The ifo Institute's economic forecast for 2023 and 2024 has been confirmed. As previously suspected, economic output this year will remain at roughly the same level as the previous year (-0.1%). Inflation will continue to weigh on the economy in consumer-related sectors and cause it to contract; by contrast, industrial activity will support growth. The economy is then expected to grow more strongly next year, by 1.7 percent.
"After a further decline in gross domestic product of 0.2 percent in the first quarter, the economy will recover in the further course. From the middle of the year at the latest, rising real wages will support the domestic economy," says ifo economic researcher Timo Wollmershäuser.
Gradually falling inflation rates are also contributing to this, along with noticeable increases in collectively agreed wages.
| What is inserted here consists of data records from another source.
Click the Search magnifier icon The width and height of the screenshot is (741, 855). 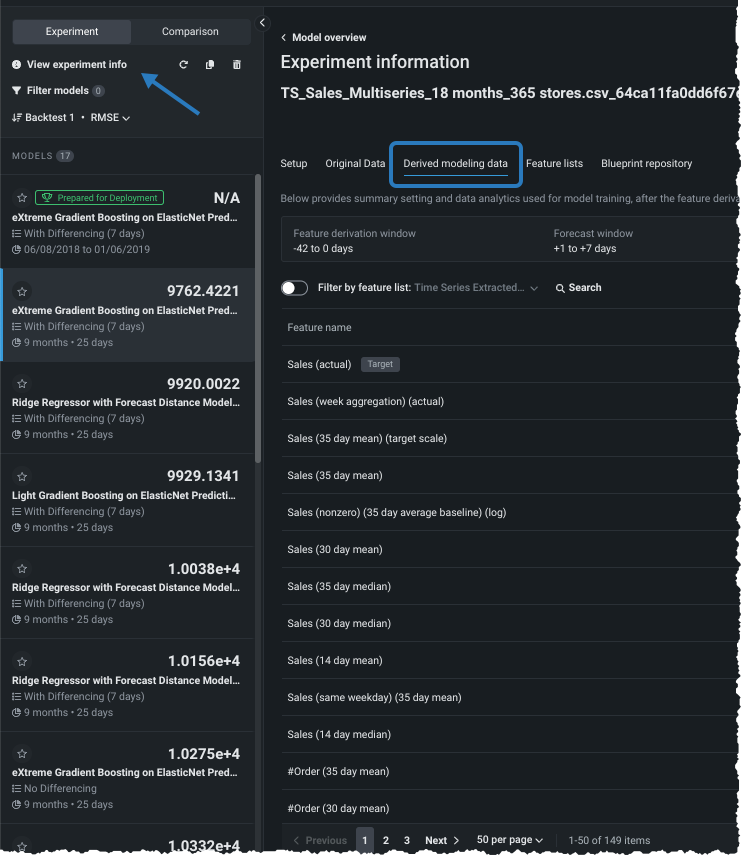(x=560, y=288)
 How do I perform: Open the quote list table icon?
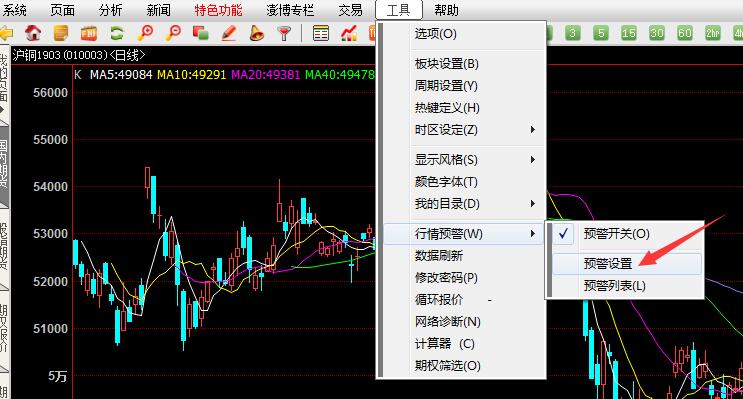click(x=321, y=33)
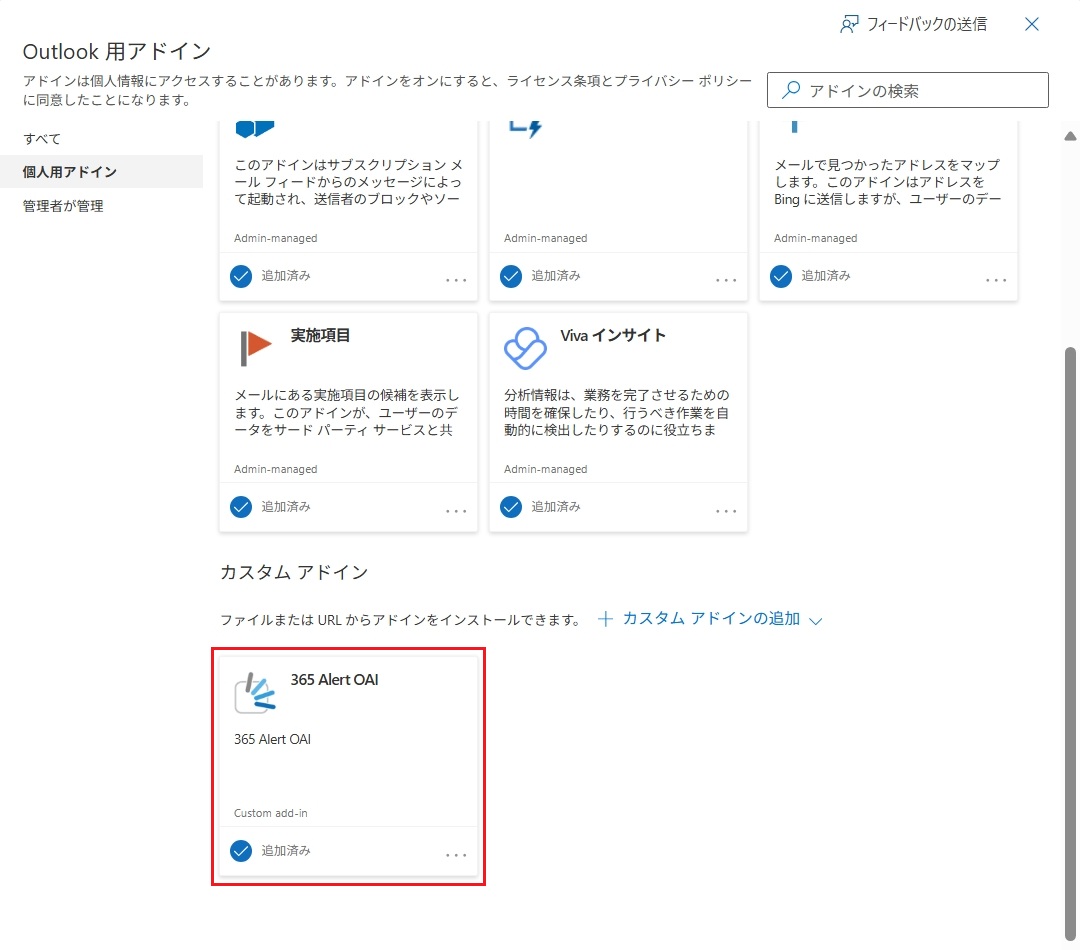Click カスタム アドインの追加 link text

click(x=711, y=619)
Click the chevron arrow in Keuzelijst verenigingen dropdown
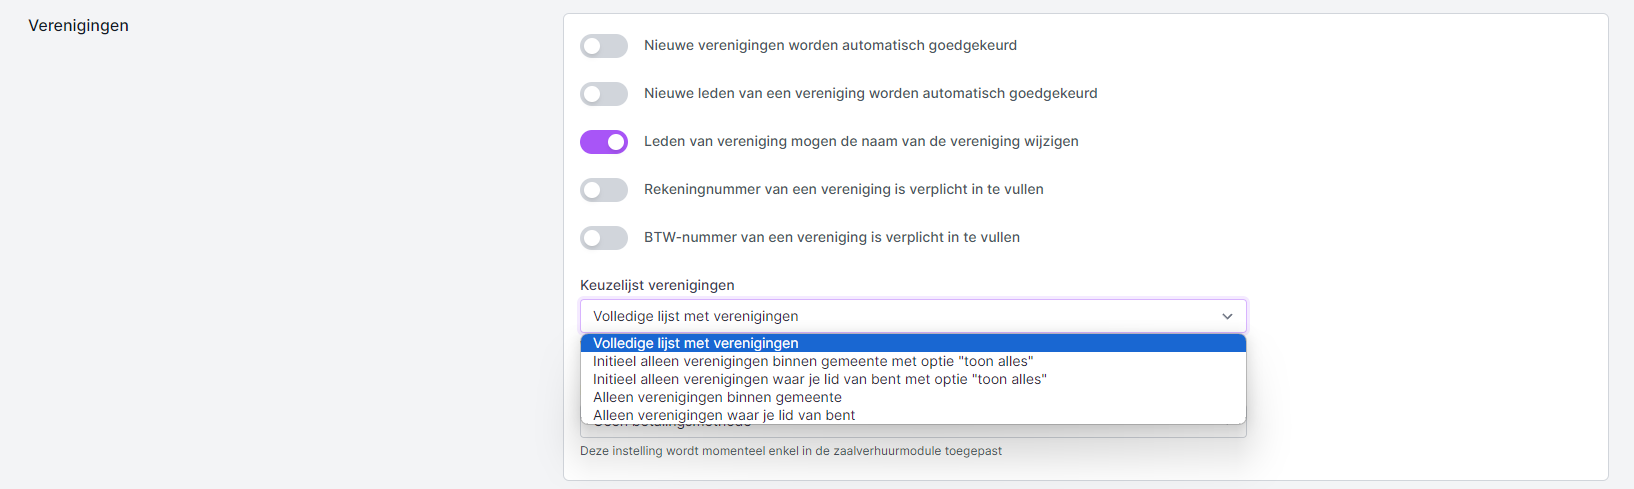This screenshot has height=489, width=1634. pyautogui.click(x=1227, y=316)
"The peak of inflation has been reached. On average in 2023, the rate should already be lower than last year at 6.2 percent. In 2024, rates will then normalize and inflation will reach 2.2 percent," he adds.
The reasons for this are falling energy prices and a gradual resolution of supply problems in industry.
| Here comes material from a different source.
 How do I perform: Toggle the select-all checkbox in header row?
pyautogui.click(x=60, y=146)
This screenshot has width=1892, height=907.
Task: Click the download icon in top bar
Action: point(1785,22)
Recovery on the labor market
The recovery on the labor market this year will be slowed somewhat by the economic weakness. The increase in the number of unemployed by just under 50,000 is mainly due to Ukrainian nationals, who will be gradually integrated into the labor market over the forecast period. As a result, the unemployment rate is expected to fall again to 5.1 percent as early as next year, following 5.4 percent this year and 5.3 percent last year.
State budget still in the red
This year and next year, the national budget will remain in the red at 1.3 and 0.3 percent of economic output respectively. However, the government financing deficit will be significantly lower than expected in December.
Spending budgeted for the state energy price brakes has been reduced by a good 35 billion euros in total. This is due to lower procurement prices for electricity and gas from today's perspective, which were estimated to be higher in the forecast period.
After the current account balance fell temporarily to 3.8 percent last year because of the sharp rise in import prices, it is expected to rise again to 5.9 percent of economic output by 2024.